▸ **Task requirements**
Count the lines below that contain the string "screenshot", with case counting, and give only the number.

▸ **Target pointing lines**

begin

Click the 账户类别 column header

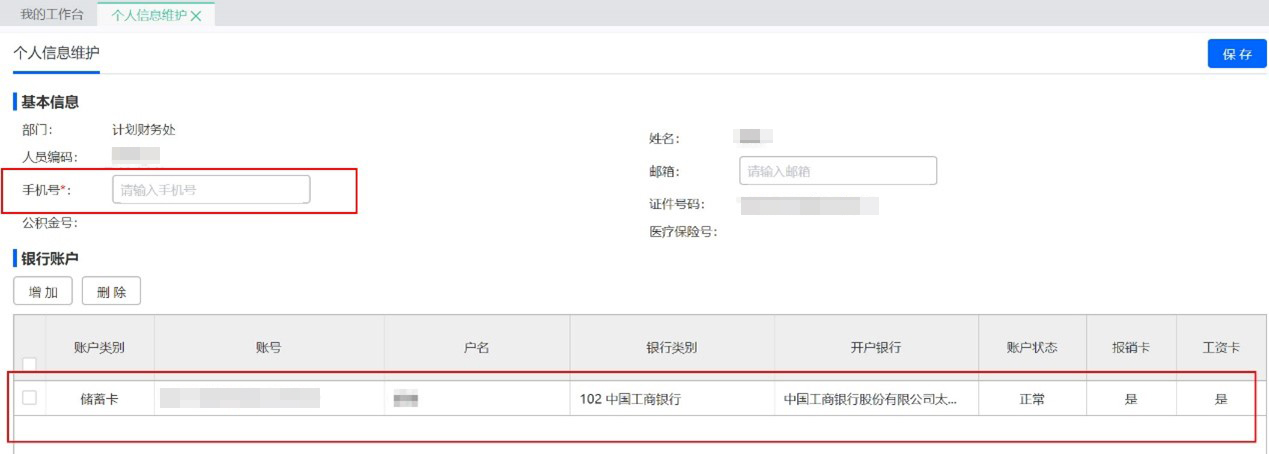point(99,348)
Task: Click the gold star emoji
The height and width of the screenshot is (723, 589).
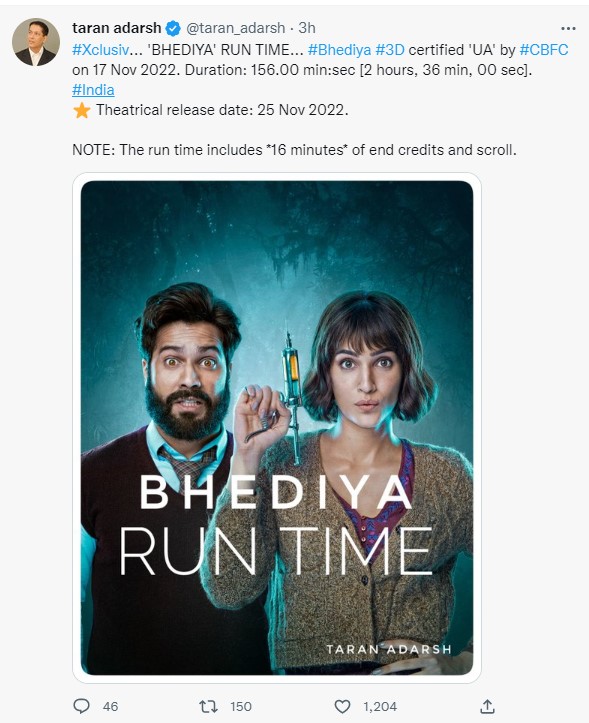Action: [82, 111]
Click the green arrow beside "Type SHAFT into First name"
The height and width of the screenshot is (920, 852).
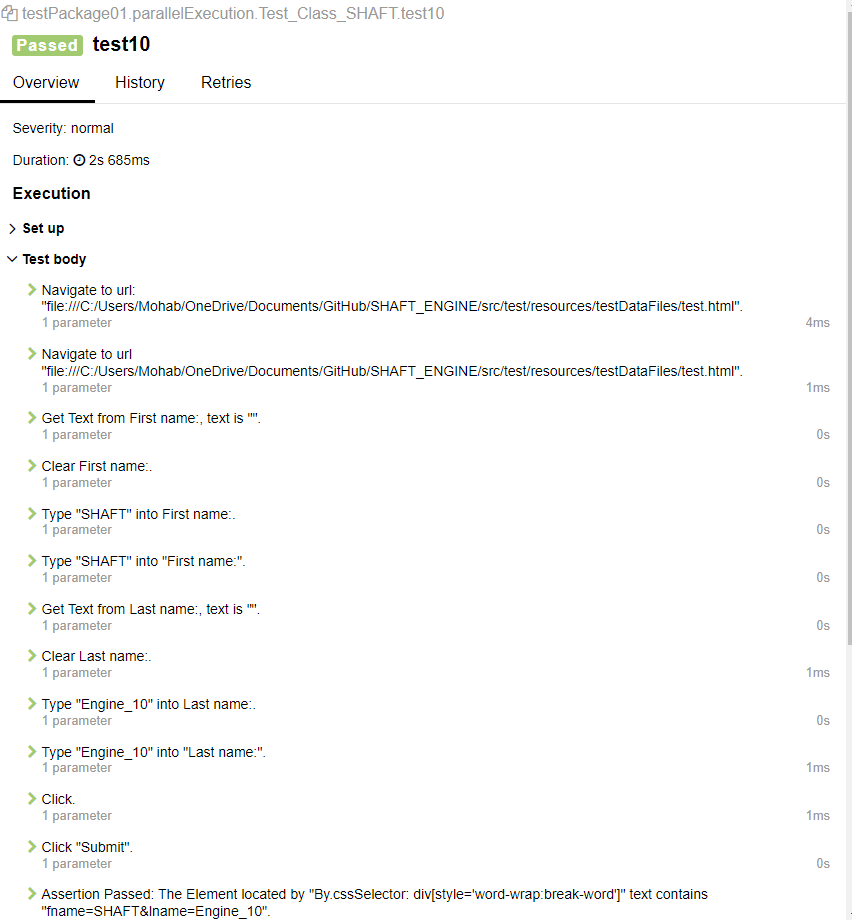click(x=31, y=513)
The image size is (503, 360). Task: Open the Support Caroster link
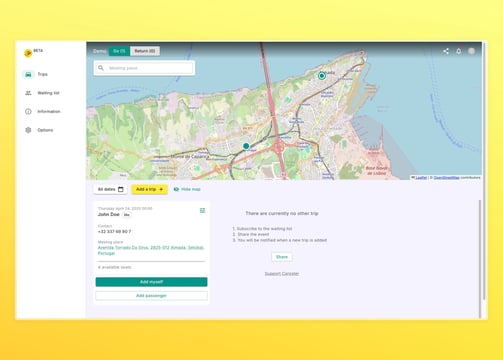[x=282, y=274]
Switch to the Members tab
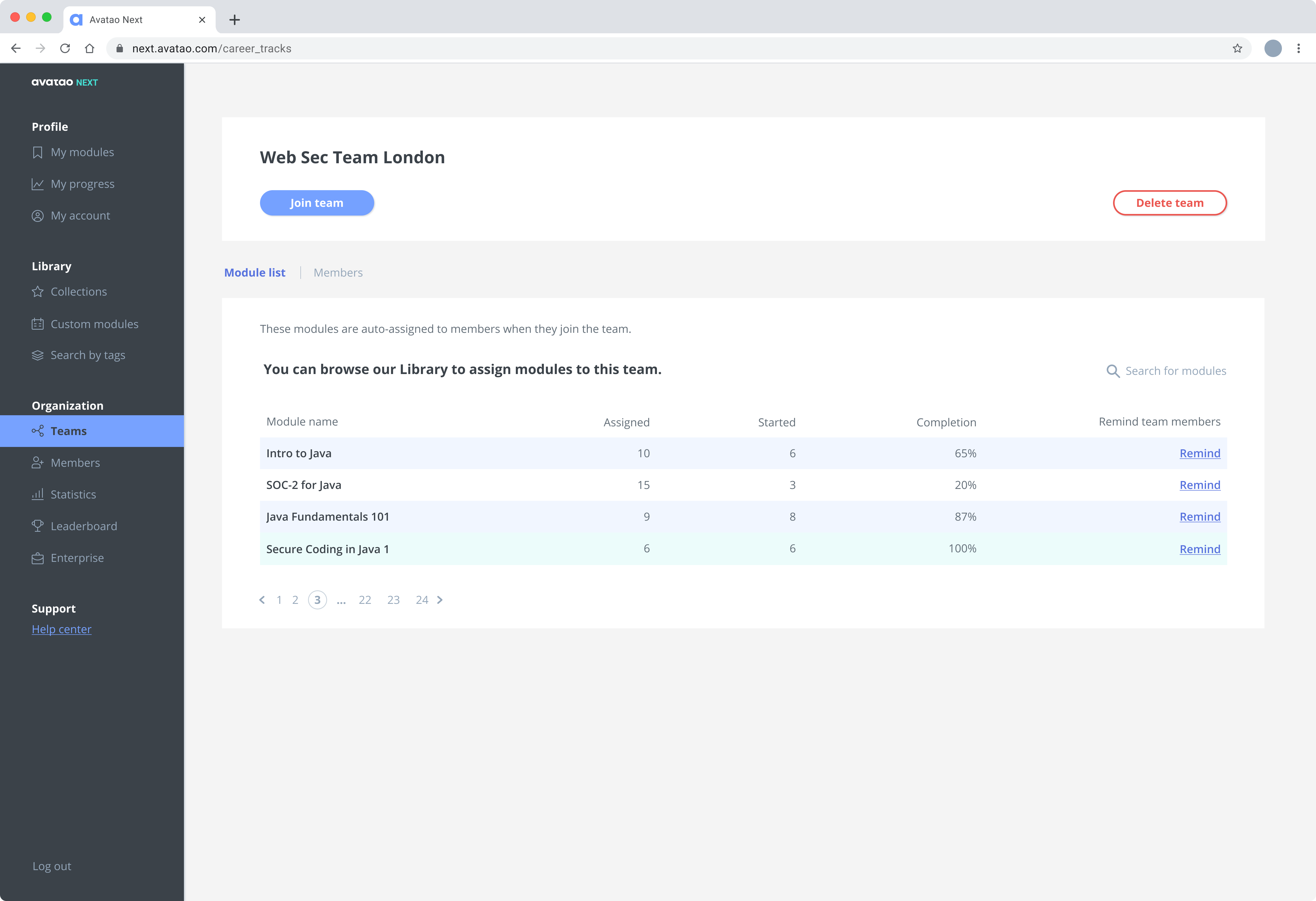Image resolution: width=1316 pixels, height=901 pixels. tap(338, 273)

end

▸ **Problem solution**
2